■ **你要做的**: 把下面讲 YarnAllocator 源码的文章里，从“def allocateResources(): Unit”开始、一直到“allocateResponse = amClient.allocate(progressIndicator)”为止的文字一字不差地抄下来，两头的词都要包括在内。

■ **阅读节选**:

本文是对 org.apache.spark.deploy.yarn.YarnAllocator 类源码进行学习的分析，spark的版本为2.11。

总体概述

YarnAllocator可以理解成一个Container的筛选器。当调用了YarnAllocator.allocateResources()方法后，程序就会进行各种处理，最终调用ExecutorRunnable类来启动Executor。在YarnAllocator类中，最主要的方法有：allocateResources()、updateResourceRequests()、handleAllocatedContainers()、runAllocatedContainers()和processCompletedContainers()。而整个这些方法的调用，是通过allocateResources()来调用的。基本的流程如下图：

主要方法的分析

allocateResources

资源分配的入口，首先看方法的定义

def allocateResources(): Unit = synchronized {
    updateResourceRequests()
    // 处理指示器
    val progressIndicator = 0.1f
    // Poll the ResourceManager. This doubles as a heartbeat if there are no pending container
    // requests.
    // 调用 AMRMClient 分配资源
    val allocateResponse = amClient.allocate(progressIndicator)
    // 得到已经分配的 container
    val allocatedContainers = allocateResponse.getAllocatedContainers()
    if (allocatedContainers.size > 0) {
      // 输出日志信息，包括 分配的container数量，正在运行的以及启动的executor数量，以及可用的资源信息
      logDebug(("Allocated containers: %d. Current executor count: %d. " +
        "Launching executor count: %d. Cluster resources: %s.")
        .format(
          allocatedContainers.size,
          numExecutorsRunning.get,
          numExecutorsStarting.get,
          allocateResponse.getAvailableResources))
      // 处理已经分配的container
      handleAllocatedContainers(allocatedContainers.asScala)
    }
    // 获取已经执行完成的 container
    val completedContainers = allocateResponse.getCompletedContainersStatuses()

■ **材料**:
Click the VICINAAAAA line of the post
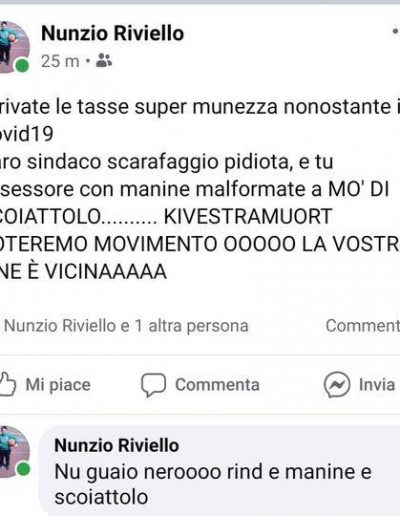400x516 pixels. tap(83, 271)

■ **问题解答**:
def allocateResources(): Unit = synchronized {
    updateResourceRequests()
    // 处理指示器
    val progressIndicator = 0.1f
    // Poll the ResourceManager. This doubles as a heartbeat if there are no pending container
    // requests.
    // 调用 AMRMClient 分配资源
    val allocateResponse = amClient.allocate(progressIndicator)